What is an MVP
So what is a minimum viable product and who is it useful to? As a software development company we start talking about minimum viable product software in following cases:
- Our client is not quite sure what project's final destination is
- Our client wants to make sure their product makes sense before investing significantly
- Our client is looking for a prototype to attract investors
- Our client wants to make sure their vision will be just as awesome in software as it is in their imagination
- Our client wants to troubleshoot the idea before diving into full-mode startup
Basically, mvp products are three main features implemented. Think of three main features. Think of features which if removed make the whole idea absolutely useless. If you can point out these three core features, you are ready to start minimum viable product development.
If not, think this:
- Which value my users are getting from this product
- How do they get that value
- Which perk makes my service/product more attractive
Why start with MVP
Just like any other software product minimum viable product development requires designs. And minimum viable product design is usually starts with wireframes. While doing wireframes you, as a Product Owner, will have a chance to structure the idea in your head. You will definitely discover some blind spots and will have a chance to cover them.
Reality check, is another reason to start with minimum viable product development before investing more time and effort in your idea. What you think users want may not always be what they really want. Build a minimum viable product. Gather a group of test users. Let people use your MVP and get their feedback. With the feedback from minimum viable product software you know which features users want/are willing to pay for.
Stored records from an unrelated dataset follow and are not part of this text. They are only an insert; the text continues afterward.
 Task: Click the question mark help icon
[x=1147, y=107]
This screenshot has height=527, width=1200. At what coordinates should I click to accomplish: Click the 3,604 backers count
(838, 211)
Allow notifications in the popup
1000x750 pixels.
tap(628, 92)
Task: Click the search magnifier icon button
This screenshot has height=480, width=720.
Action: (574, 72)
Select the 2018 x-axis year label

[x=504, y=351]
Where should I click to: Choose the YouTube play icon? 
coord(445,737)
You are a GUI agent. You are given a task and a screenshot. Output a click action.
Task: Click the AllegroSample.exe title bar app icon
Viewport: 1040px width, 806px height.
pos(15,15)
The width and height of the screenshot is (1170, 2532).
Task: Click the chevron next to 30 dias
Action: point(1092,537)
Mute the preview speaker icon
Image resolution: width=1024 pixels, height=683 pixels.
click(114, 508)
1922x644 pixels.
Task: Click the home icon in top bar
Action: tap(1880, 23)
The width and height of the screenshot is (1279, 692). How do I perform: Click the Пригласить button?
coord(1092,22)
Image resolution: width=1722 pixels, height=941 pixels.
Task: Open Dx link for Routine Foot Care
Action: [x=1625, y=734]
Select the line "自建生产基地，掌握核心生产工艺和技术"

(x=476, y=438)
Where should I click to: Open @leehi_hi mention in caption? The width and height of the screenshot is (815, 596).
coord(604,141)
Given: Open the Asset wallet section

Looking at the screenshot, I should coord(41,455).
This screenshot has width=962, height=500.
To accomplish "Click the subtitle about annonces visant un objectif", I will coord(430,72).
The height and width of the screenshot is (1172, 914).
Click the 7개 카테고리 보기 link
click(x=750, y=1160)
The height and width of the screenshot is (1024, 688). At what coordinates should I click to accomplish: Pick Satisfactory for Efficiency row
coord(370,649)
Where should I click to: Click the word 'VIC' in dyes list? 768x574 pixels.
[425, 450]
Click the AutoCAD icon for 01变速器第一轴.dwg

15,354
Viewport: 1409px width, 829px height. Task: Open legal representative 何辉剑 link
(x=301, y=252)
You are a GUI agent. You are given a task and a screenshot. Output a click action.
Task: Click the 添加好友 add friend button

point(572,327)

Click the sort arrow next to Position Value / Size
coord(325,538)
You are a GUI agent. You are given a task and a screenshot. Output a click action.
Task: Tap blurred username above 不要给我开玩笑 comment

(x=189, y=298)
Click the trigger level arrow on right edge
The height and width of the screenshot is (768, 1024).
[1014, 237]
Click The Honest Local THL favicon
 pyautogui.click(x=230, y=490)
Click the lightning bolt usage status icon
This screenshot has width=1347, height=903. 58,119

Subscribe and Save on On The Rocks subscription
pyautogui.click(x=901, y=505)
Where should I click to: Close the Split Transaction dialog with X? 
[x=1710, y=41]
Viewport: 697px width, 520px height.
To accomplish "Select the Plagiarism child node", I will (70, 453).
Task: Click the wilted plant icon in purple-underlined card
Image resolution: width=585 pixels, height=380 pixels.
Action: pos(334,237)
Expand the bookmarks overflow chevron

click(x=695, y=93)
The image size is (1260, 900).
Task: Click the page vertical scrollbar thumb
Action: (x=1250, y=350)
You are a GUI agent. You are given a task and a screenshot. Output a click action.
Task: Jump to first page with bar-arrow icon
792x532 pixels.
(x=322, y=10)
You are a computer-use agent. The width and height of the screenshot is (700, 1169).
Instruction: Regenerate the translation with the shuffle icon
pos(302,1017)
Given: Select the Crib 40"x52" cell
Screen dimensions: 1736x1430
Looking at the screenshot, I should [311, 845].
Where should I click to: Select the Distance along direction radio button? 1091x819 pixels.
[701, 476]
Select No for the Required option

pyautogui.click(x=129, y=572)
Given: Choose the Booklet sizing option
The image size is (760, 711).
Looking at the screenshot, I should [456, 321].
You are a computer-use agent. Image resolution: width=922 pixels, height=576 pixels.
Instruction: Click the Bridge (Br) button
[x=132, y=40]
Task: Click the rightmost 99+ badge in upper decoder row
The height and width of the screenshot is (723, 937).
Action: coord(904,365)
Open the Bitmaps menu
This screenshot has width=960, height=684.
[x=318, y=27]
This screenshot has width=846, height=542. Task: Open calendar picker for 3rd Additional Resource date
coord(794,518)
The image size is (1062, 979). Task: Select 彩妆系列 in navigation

Start with MVP if you have limited budget and need people to see your idea in order to get them to invest in it.
What happens to MVP later
In many cases minimum viable product software has SPEED as the main criteria. You save your budget and time by not spending too much time overthinking and cleaning up the code. Remember, when building a minimum viable product you are just checking if your idea has a potential to grow into a successful product. Who cares if the code is properly structured and designs are polished when noone is interested in a product?
Most likely, everything you build within MVP stage will be thrown away on later stages of development. When you have users feedback. When you have more budget. When you have information to analyze what to build next and how to build it, you usually want to start from scratch.
So do not worry about code quality, polishing designs, making everything perfect. If you idea sells, you will have time later. At this point you need to be fast to catch the market and captivate users attention.
That being said, some MVP's are kept and built on. Less often, but also happens.